___ SUPPLIED PASSAGE ___

My beautiful son, Joshua~ I want you to know that once all of this treatment is behind me, I look forward to the life that I promised you when you were still a growing child inside me. I had so many dreams and wishes for what our lives would be once your daddy and I welcomed you to this world. I left my job so that I could be a full-time mommy, but instead, 13 days after you arrived, the doctors told me that I had cancer. Chemo, surgery, and radiation came and now are gone. I still have some healing to do physically and emotionally but together I hope to have the life that I promised you.
Some things are now behind us and even though cancer will always be a part of my life, it soon won't keep me from doing all that I dreamed of doing with you. I want to swing on the swings in the park, hang out and meet other mommies with babies your age so that you can interact with other children instead of being holed up in the house with mommy every day. I want to swim in the Summer and throw snowballs next Winter. I want to watch the leaves change in the Fall, and the flowers bloom once again next Spring. I want to enjoy the zoo so we can learn about the animals and plants together. I want to see the world from your eyes so that we can both start from the beginning as if we have never laid our eyes on any of it before.

___ INFORMATION SHOWN ___

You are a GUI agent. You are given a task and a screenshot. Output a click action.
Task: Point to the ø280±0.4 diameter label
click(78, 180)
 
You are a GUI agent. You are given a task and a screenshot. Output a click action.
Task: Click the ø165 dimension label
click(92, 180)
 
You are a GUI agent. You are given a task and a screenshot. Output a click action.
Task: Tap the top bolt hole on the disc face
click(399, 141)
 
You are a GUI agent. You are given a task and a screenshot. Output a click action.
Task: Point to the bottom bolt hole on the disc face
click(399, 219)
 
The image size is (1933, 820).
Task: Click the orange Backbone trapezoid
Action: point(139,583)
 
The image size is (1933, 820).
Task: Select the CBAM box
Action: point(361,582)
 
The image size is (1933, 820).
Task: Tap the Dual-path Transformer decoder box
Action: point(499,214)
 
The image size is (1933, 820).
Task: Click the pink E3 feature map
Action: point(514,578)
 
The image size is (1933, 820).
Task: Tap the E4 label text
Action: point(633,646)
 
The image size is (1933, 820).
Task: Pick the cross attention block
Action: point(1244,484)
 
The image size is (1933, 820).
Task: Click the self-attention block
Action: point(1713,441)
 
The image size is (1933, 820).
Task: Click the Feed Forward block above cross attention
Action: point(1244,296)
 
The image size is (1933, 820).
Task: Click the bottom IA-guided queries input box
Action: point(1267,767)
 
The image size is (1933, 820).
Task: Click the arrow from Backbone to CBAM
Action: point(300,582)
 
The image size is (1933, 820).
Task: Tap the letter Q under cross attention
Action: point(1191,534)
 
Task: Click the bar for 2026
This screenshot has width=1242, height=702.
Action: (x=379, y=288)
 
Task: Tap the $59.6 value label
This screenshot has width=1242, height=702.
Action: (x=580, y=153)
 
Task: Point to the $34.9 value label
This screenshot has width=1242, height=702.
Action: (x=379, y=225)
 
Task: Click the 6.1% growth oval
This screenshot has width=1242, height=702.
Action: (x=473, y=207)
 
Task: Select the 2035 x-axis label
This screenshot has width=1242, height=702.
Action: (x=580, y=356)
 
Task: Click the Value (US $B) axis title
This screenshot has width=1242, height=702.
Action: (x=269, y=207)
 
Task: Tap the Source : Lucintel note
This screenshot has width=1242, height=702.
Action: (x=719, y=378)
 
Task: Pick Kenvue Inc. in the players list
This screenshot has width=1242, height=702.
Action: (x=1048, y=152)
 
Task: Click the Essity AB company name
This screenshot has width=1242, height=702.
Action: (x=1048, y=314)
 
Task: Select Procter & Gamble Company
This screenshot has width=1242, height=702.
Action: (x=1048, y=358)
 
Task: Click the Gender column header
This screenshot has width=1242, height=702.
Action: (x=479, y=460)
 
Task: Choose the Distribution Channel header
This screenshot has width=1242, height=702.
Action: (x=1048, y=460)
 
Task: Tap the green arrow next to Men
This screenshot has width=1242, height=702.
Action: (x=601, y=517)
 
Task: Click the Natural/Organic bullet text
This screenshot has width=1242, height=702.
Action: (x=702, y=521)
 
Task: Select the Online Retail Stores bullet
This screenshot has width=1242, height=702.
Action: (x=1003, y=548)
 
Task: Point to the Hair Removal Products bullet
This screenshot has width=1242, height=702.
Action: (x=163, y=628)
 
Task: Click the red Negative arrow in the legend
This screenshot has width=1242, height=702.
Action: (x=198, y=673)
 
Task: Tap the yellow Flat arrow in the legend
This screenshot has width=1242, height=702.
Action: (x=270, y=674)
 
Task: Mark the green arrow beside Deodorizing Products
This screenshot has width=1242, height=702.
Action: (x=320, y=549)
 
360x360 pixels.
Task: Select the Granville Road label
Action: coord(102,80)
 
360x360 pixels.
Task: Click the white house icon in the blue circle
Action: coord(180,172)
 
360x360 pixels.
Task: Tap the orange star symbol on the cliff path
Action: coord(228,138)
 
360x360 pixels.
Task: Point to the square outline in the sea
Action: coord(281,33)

___

**PROBLEMS TO SOLVE:**
1. Turn the paragraph of the letter to Joshua that begins "Some things are now behind us" into a short list, keeping its main facts.
2. Answer these from the letter to Joshua, one answer per line:
(a) How many days after Joshua arrived did the doctors give the cancer news?
(b) What three treatments are named?
(c) What activity is planned for next Winter?
3. Print the stretch of the letter to Joshua from "Some things are" through "of it before.".
The lines are not needed for any of this.

**RESPONSES TO THE EXERCISE:**
1.
- Some things are behind them, and though cancer will always be part of the writer's life, it soon won't stop them from doing what was dreamed of.
- Swing in the park and meet other mommies with babies Joshua's age, so he can be around other children instead of staying home every day.
- Swim in the Summer and throw snowballs next Winter.
- Watch the leaves change in the Fall and the flowers bloom next Spring.
- Visit the zoo to learn about animals and plants together.
- See the world through Joshua's eyes, as if for the first time.

2.
(a) 13 days
(b) Chemo, surgery, and radiation
(c) Throwing snowballs

3.
Some things are now behind us and even though cancer will always be a part of my life, it soon won't keep me from doing all that I dreamed of doing with you. I want to swing on the swings in the park, hang out and meet other mommies with babies your age so that you can interact with other children instead of being holed up in the house with mommy every day. I want to swim in the Summer and throw snowballs next Winter. I want to watch the leaves change in the Fall, and the flowers bloom once again next Spring. I want to enjoy the zoo so we can learn about the animals and plants together. I want to see the world from your eyes so that we can both start from the beginning as if we have never laid our eyes on any of it before.